◆ GIVEN PASSAGE:
==============================
The higher scores of EAA from plants are Spirulina, mycoprotein, lentil, quinoa, and black bean containing around 60% while whey protein is 50%. 

Another thing to consider is that plant based-proteins are lower in the amino acids Leucine which is believed to act as a signal to “turn on” anabolic signaling pathways and Muscle Protein Synthesis (MPS). 

One way to solve the problem of EAA deficits in plants is to combine complementary EAA profiles.

Digestibility of various plant and animal-based proteins

Reference: FAO. Protein Quality Evaluation in Human Nutrition. 2013

Plant-based eaters might struggle to get sufficient protein in each meal

Well, this a debate that a plant eater may contradict, but if we look at the following graphs based on thousands of people we can see that non-plant-based eaters did better. 

How many meals each day contain a serving of high-protein foods? 


Considering putting some muscle or losing fat without compromising lean mass? 

To stimulate muscle protein synthesis (MPS) you need to consume at least 20gr of protein from animal sources or 30-35 from plant sources to get enough L-leucine. 

The graphic below shows the feasibility of ingesting different protein sources to get 20gr of protein. Notice that you need less than 1 portion from animal sources and 2-6 from plants to get that.

For ovo-lacto vegetarians 1-2 portions to get this.

As you can see, 20gr of protein from animal sources is very easy to get plus you don’t add many calories if your goal is to lose weight and retain lean body mass (LBM). 

The main issue with plant-based eaters is that the more protein you add the more difficult as you are adding extra calories and fibre resulting in more satiety. That is why many plant-based eaters opt to use protein powder blends to avoid this issue.


Plant-based sources to consider

For plant-based eaters consider getting your protein from sources that offer a good balance of amino acids and the combination. 

For good combinations think of a good blend of cereal-legume combo.

Some of the combinations include beans/soy and rice/soybean. These grain-legume combos work because legumes supply the lysine missing in grains whereas grains supply the methionine and cysteine missing in legumes. 

Unfortunately, most plants are low in leucine except corn, so eating a combination without corn won’t make much difference. meaning that you will need to consume more of those combinations of plants to obtain the same benefits. 

If your protein has less leucine you can supplement it with leucine as the feasibility of ingesting a large number of plants to get the right amount of protein and leucine might be quite challenging.
==============================
◆ SUPPLIED MATERIAL:
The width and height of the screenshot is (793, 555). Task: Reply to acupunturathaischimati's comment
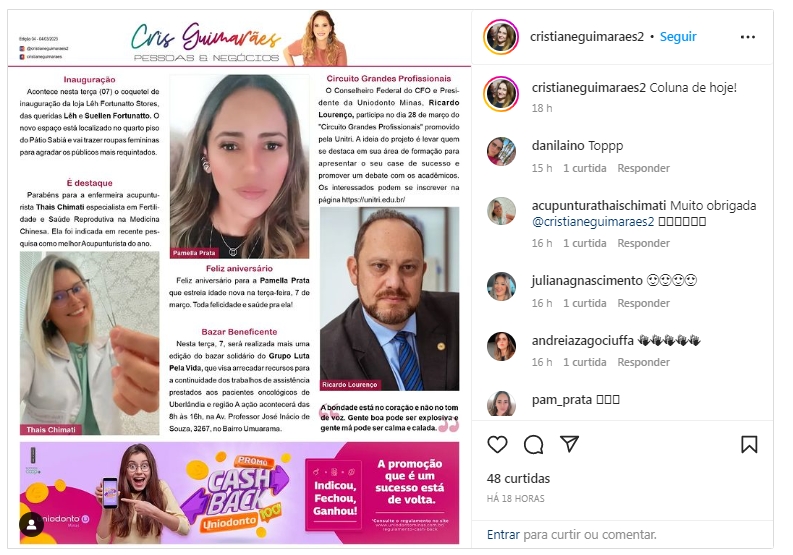[x=643, y=243]
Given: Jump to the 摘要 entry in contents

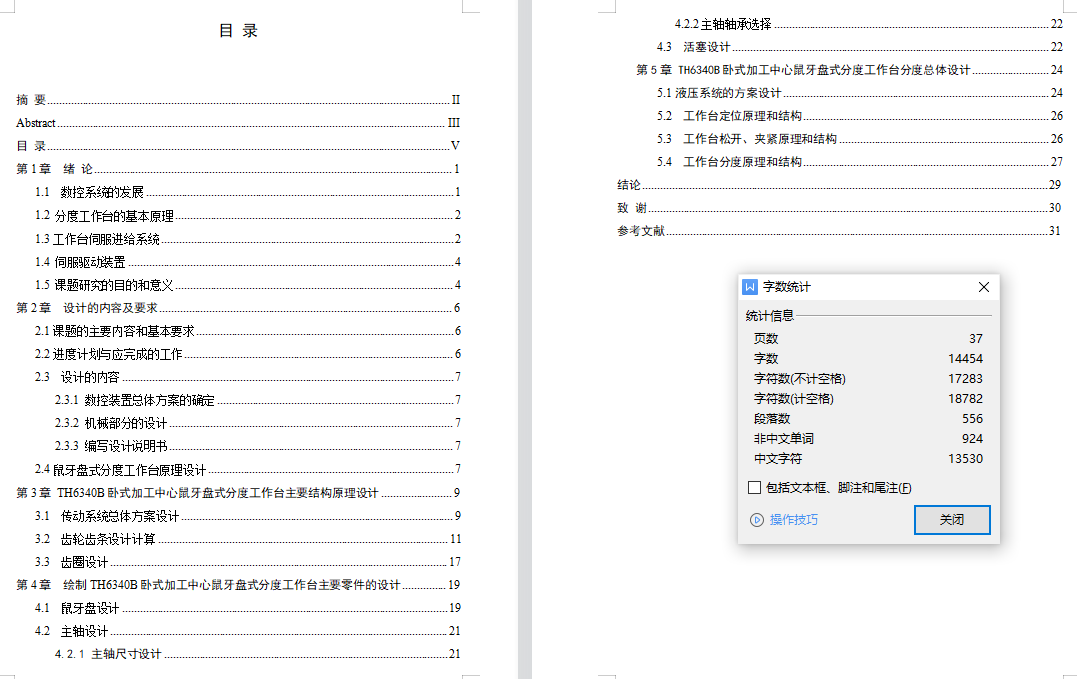Looking at the screenshot, I should tap(32, 100).
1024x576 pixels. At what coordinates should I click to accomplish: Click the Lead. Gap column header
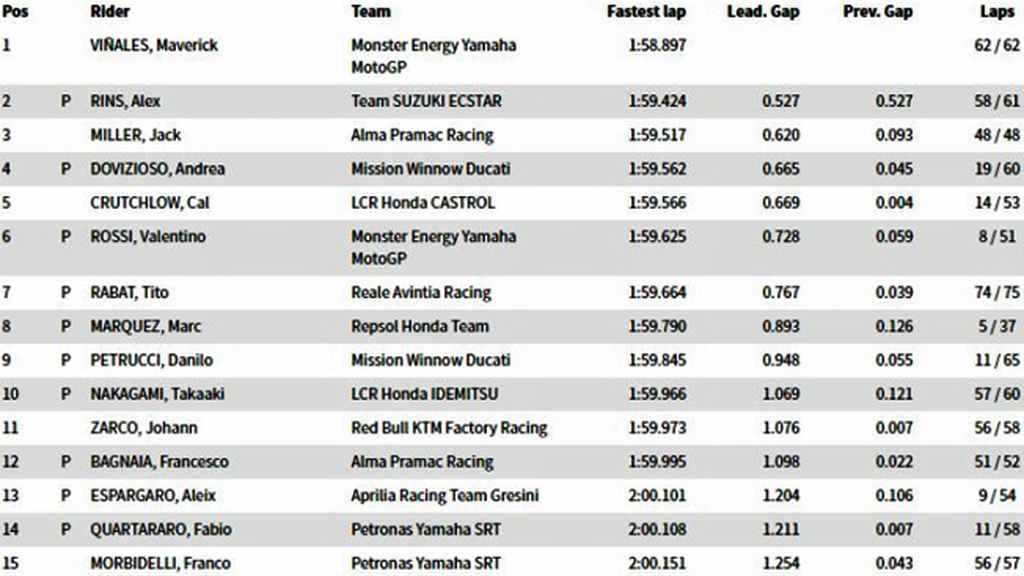click(763, 12)
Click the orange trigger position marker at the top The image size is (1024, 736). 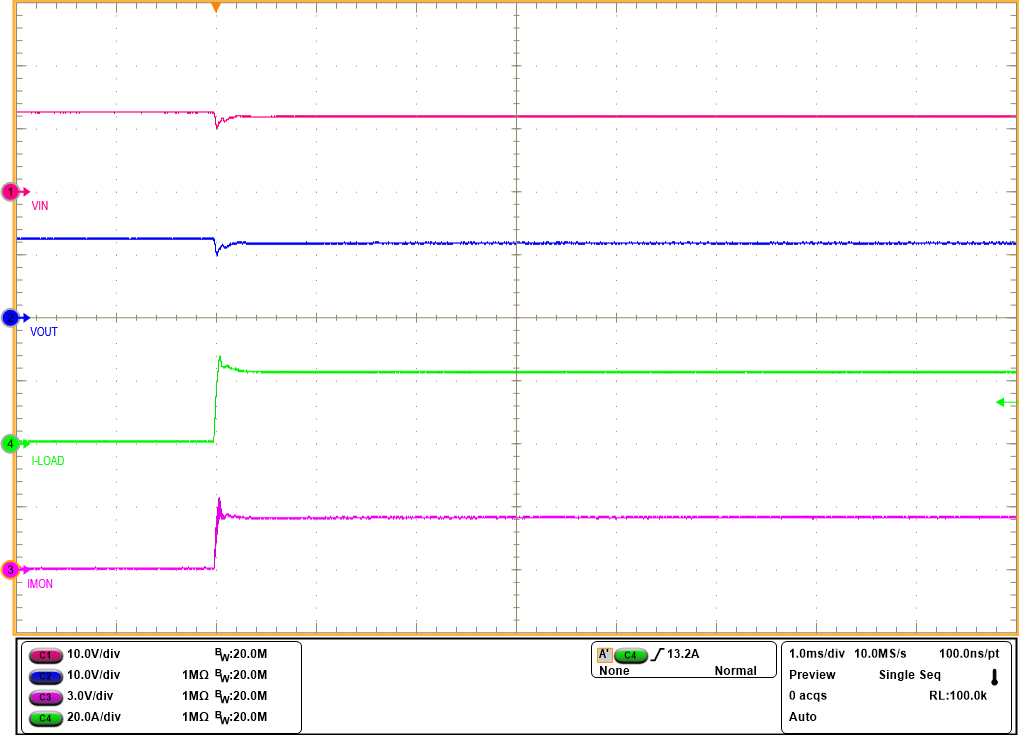click(x=215, y=8)
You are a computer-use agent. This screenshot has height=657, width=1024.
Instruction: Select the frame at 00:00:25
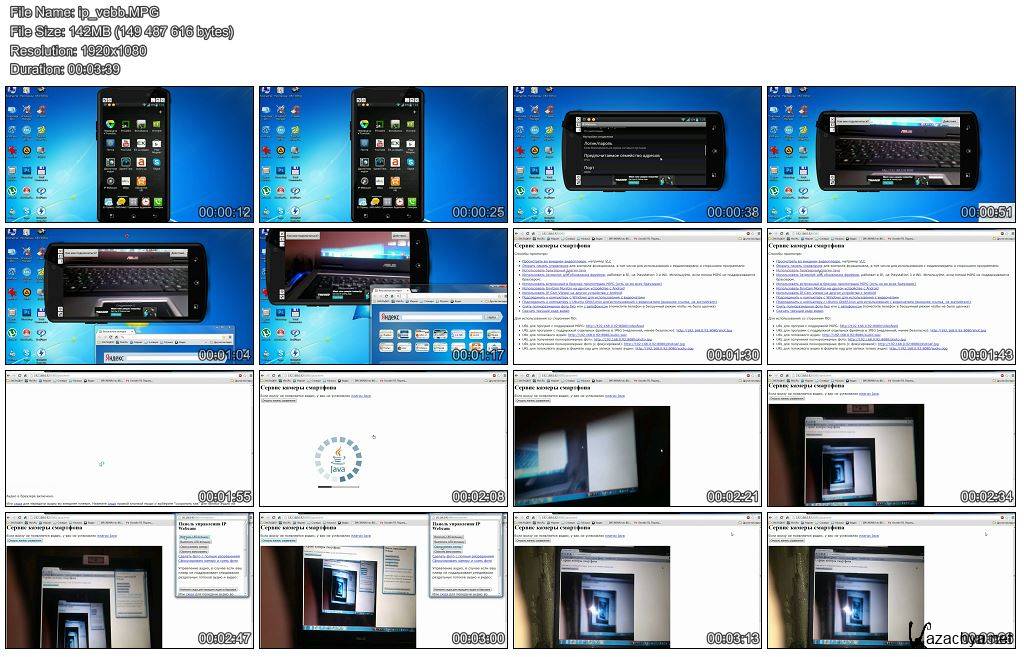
==============================
◆ REQUIRED ACTIONS:
1. According to the passage on plant and animal protein, which amino acid do legumes supply that grains lack?
2. Sum up the passage on plant and animal protein in two sentences.
3. Continue the passage on plant and animal protein from the point where it stops.

◆ EXERCISE ANSWERS:
1. Lysine.

2. Plant-based proteins are lower in leucine, which is believed to switch on muscle protein synthesis, so plant eaters need 30–35 g of protein instead of 20 g from animal sources, which means more portions and extra calories and fiber. Combining cereals and legumes balances their amino acids, and because most plants except corn are low in leucine, the passage suggests leucine supplements, while many plant eaters turn to protein powder blends.

3.
Select high-protein foods

Dairy and egg-based:

  • Eggs and egg whites
  • Dairy such as cottage cheese or strained Greek yogurt
  • Egg or dairy protein powder (egg white, whey, casein)

Plant-based proteins:

  • Seitan
  • Tempeh, tofu and edamame
  • Beans and legumes (mainly a source of carbs, but contain some protein)
  • Nuts and seeds (mainly a source of fat, but contain some protein)
  • Plant-based protein powder ( pea protein, rice protein, hemp protein, soy protein, other vegan blends, etc)

Considering supplementing?

When considering supplementing there are some things to need to be taken into account:

As you can see soy is the best stand-alone complete protein, but if you get a blend of rice and pea protein, they combine to provide all the essential amino acids. 

That doesn’t necessarily make rice, pea, or hemp protein powders that aren’t blended poor choices. They just may not be as effective.


  • Eat enough real food: when on a plant-based diet consider replacing highly processed protein sources with unprocessed ones. 
  • Eat a variety of food: a variety of food means a variety of amino acids
  • Supplement with a plant-based protein powder, if appropriate: some people want convenience and this is also I encourage my busy clients or the ones that struggle with planning, having a ready-to-eat protein powder or even to enrich some meals is a really good option. 
  • If you are vegetarian/flexitarian: include strategic quantities of animal products, sometimes you can benefit from adding some animal products if your requirements aren’t met. 
  • Be flexible: it’s okay if one day you miss your protein targets.